Arnaud Lestremau nous a résumé l’étude de deux chercheurs britanniques ayant étudié plusieurs centaines de pierres tombales du Danelaw, qui leur ont permis de formuler des hypothèses quant à l’évolution des identités urbaines de cette région aux Xe et XIe siècles.
Ainsi, dans les comtés du Nottinghamshire et du Stamforshire, les sous-types de styles de pierres tombales (Hogback type et mid-hesteven vocer group) ont pour point commun de lier les motifs d’entrelacs d’origine scandinave avec des croix chrétiennes de tailles diverses, affirmant ainsi le métissage en cours des élites de ces régions aux Xe et XIe siècles.

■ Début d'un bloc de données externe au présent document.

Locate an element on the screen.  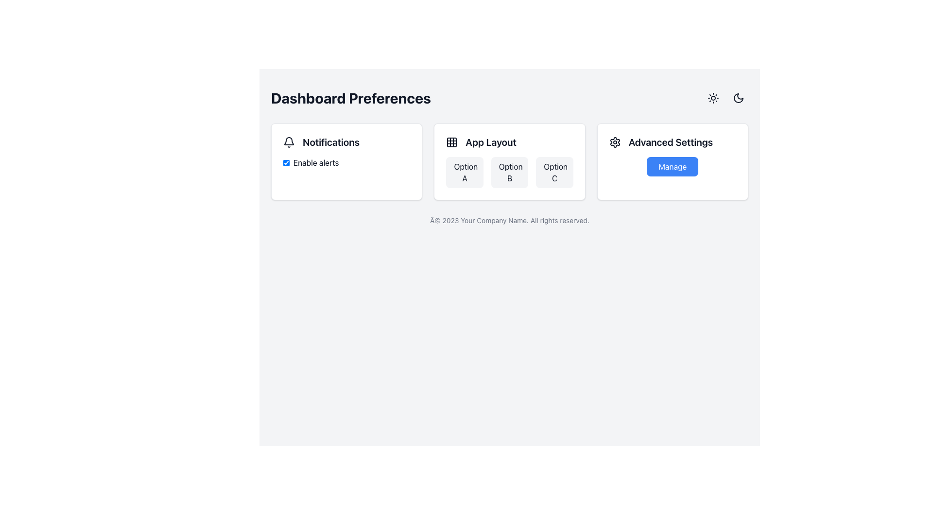
the blue 'Manage' button located below the 'Advanced Settings' heading on the rightmost card in a three-column grid layout is located at coordinates (672, 161).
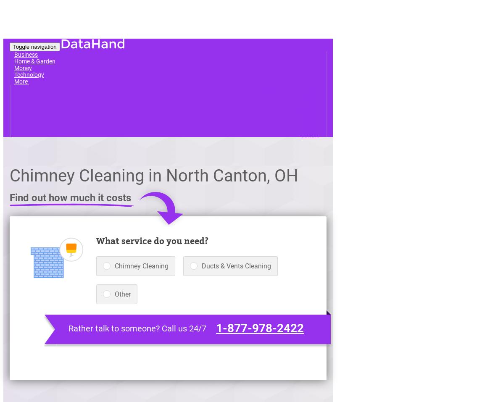 The image size is (482, 402). I want to click on 'Chimney Cleaning', so click(141, 265).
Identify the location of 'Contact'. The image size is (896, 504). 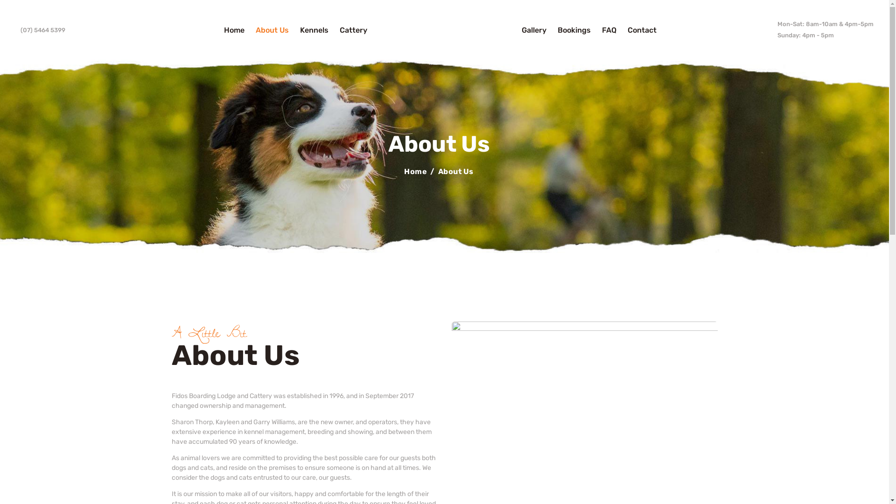
(641, 29).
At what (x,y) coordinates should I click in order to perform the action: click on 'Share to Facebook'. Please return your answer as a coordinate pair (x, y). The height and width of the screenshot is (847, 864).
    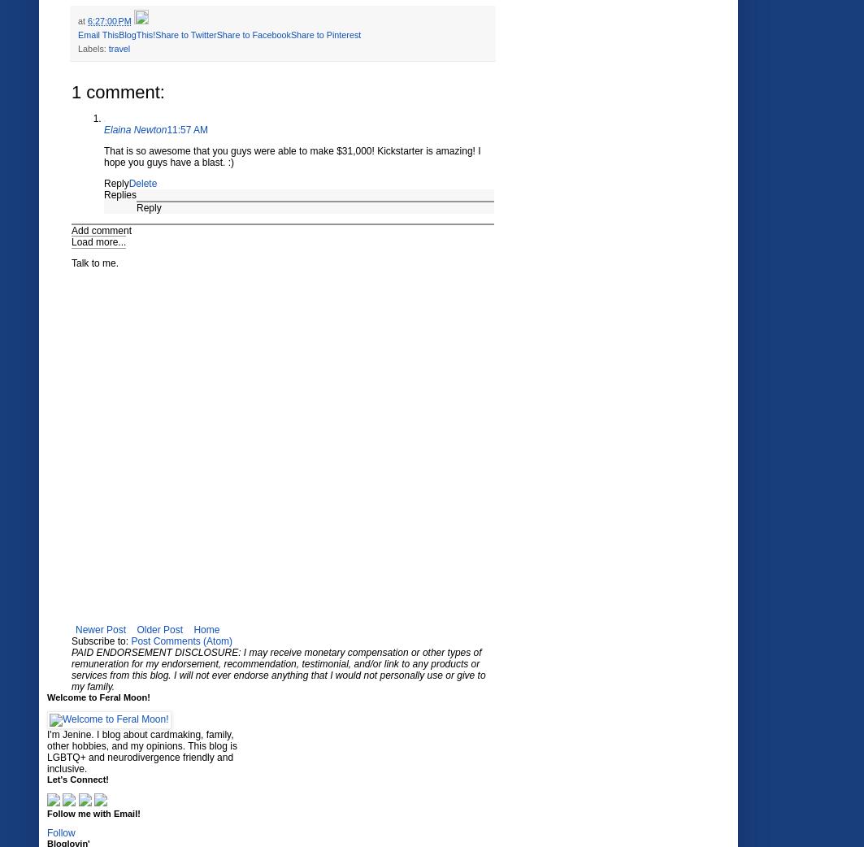
    Looking at the image, I should click on (253, 34).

Au contraire, le Lincolshire connait une rupture nette autour de 950. En effet, au Xe siècle, le style de type viking se caractérise par un style et des matériaux provenant du Yorkshire dans une période d’alliance politique, tandis que le hackthorn group renvoie à des styles de Northumbria, de Cumbria, voire de Scandinavie, indiquant donc que ces populations venaient de beaucoup plus loin. Au Xe siècle, une part importante de la population tient ainsi à affirmer son identité scandinave. Au contraire, au XIe siècle, le lindser cover indique une rupture nette, puisqu’on ne trouve plus les signes chrétiens ni les marqueurs scandinaves et que les pierres proviennent de carrières proches : ce style à diffusion restreinte semble être celui des seules élites de ce comté. Enfin, le hogback type est imposé pour le reste des pierres tombales. On aurait donc un changement d’influence au sein des élites du Lincolnshire, passant de la domination du comté de York à celui du Wessex.

Discussion générale

Certains points furent mis en évidence :
1° les identités sont davantage visibles lors des périodes de tensions, sans qu’on sache si ce sont des catalyseurs ou des moments de réelle élaboration ;
2° quelle part donner à la construction de l’historien et au vécu des acteurs, quand on sait que la reconnaissance informelle est souvent le plus important pour ces derniers ? ;
3° la justice est capitale dans les processus d’affirmation d’identité, mais a-t-on plusieurs systèmes judiciaires qui s’opposent ou plusieurs filières judiciaires au sein d’un même système ? ;
4° on doit rappeler qu’on a bien affaire à des identités, et non pas à une identité. Les choix de titulature sont révélateurs des enjeux de pouvoirs au moment de la déclaration du nom.